Brano =>
■ ■ ■

Dai piccoli borghi alle città: dopo la pandemia, i ticinesi tornano in centro. Abbiamo analizzato il fenomeno con Edoardo Slerca (SUPSI).
Ti-Press (archivio)
No, le periferie non vanno più di "moda"
Dai piccoli borghi alle città: dopo la pandemia, i ticinesi tornano in centro. Abbiamo analizzato il fenomeno con Edoardo Slerca (SUPSI).

LUGANO / BELLINZONA - Spazi verdi a due passi, maggiore senso di libertà, telelavoro e prezzi inferiori. Sono alcuni dei motivi che, dalla pandemia in avanti, hanno spinto i ticinesi (e gli svizzeri) a spostarsi nei quartieri più periferici. Oggi, la tendenza “dice” l’opposto. Con Edoardo Slerca, ricercatore della SUPSI del Dipartimento economia aziendale, sanità e sociale, abbiamo fatto il punto e analizzato il fenomeno. Con una premessa: «È ancora presto per individuare delle chiare dinamiche post-covid».

Durante la pandemia c'è stato uno spostamento della popolazione dalle aree centrali a quelle periferiche e rurali. Il fenomeno era presente sia a livello cantonale sia svizzero. Qual è il motivo?
«È bene ricordare come, data la presenza delle restrizioni alla mobilità, fosse diventato fondamentale l’accesso a spazi verdi vicini: conferiva un maggiore senso di libertà. Inoltre, si lavorava da remoto e si poteva beneficiare di canoni d'affitto inferiori».

Ora cos’è cambiato?
«Col passare del tempo ci si è resi conto che gli affitti iniziano a crescere anche nelle zone più distanti dal centro. Molte aziende hanno ridotto il telelavoro, quindi diverse persone si sono viste costrette a prendere i mezzi pubblici o la macchina ogni giorno. E non sempre il gioco vale la candela».

Per un periodo la periferia era “di moda”?

■ ■ ■

Esercizi da svolgere =>
1. In una-tre frasi, spiega perché, secondo il brano sul ritorno in centro, durante la pandemia la popolazione si è spostata dalle aree centrali verso quelle periferiche e rurali.
2. Cita dal brano sul ritorno in centro il tratto che va da "Durante la pandemia" fino a "Ora cos’è cambiato?".

Dati forniti =>
■ ■ ■

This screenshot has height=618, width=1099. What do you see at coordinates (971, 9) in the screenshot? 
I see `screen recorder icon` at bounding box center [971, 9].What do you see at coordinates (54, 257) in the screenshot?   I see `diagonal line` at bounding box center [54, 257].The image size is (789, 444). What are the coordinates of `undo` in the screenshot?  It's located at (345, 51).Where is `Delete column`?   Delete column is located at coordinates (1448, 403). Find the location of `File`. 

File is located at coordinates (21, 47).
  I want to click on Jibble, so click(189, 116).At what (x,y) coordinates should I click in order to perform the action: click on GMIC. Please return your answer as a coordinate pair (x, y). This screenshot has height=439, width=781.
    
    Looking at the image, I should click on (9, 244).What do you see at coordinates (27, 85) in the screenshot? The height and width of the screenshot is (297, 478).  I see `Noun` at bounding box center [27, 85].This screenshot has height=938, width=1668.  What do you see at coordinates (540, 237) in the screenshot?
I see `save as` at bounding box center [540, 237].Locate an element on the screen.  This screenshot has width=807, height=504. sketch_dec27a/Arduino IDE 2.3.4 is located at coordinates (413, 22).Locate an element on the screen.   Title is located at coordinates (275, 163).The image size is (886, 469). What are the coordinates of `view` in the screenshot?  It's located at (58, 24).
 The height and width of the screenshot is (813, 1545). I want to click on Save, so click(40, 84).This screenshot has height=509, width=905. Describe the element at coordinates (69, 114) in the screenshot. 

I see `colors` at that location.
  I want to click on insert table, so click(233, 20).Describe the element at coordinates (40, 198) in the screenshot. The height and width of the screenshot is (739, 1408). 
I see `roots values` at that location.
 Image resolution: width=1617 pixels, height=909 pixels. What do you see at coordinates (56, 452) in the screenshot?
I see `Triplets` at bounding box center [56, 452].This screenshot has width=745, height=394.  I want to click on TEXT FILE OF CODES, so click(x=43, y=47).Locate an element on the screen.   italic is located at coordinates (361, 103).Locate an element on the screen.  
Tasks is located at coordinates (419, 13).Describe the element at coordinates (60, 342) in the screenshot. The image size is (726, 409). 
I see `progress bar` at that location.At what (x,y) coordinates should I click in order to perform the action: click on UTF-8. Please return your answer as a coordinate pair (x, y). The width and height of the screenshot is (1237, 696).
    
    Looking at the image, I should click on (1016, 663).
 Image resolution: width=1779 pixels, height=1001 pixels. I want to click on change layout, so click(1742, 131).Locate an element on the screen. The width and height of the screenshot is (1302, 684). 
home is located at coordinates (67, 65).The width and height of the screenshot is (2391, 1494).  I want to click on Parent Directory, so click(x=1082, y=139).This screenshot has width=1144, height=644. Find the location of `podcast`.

■ ■ ■

Risposte in ordine =>
1. Con le restrizioni alla mobilità era diventato fondamentale avere spazi verdi vicini, che davano un maggiore senso di libertà. Inoltre si lavorava da remoto e in periferia si pagavano affitti più bassi.

2.
Durante la pandemia c'è stato uno spostamento della popolazione dalle aree centrali a quelle periferiche e rurali. Il fenomeno era presente sia a livello cantonale sia svizzero. Qual è il motivo?
«È bene ricordare come, data la presenza delle restrizioni alla mobilità, fosse diventato fondamentale l’accesso a spazi verdi vicini: conferiva un maggiore senso di libertà. Inoltre, si lavorava da remoto e si poteva beneficiare di canoni d'affitto inferiori».

Ora cos’è cambiato?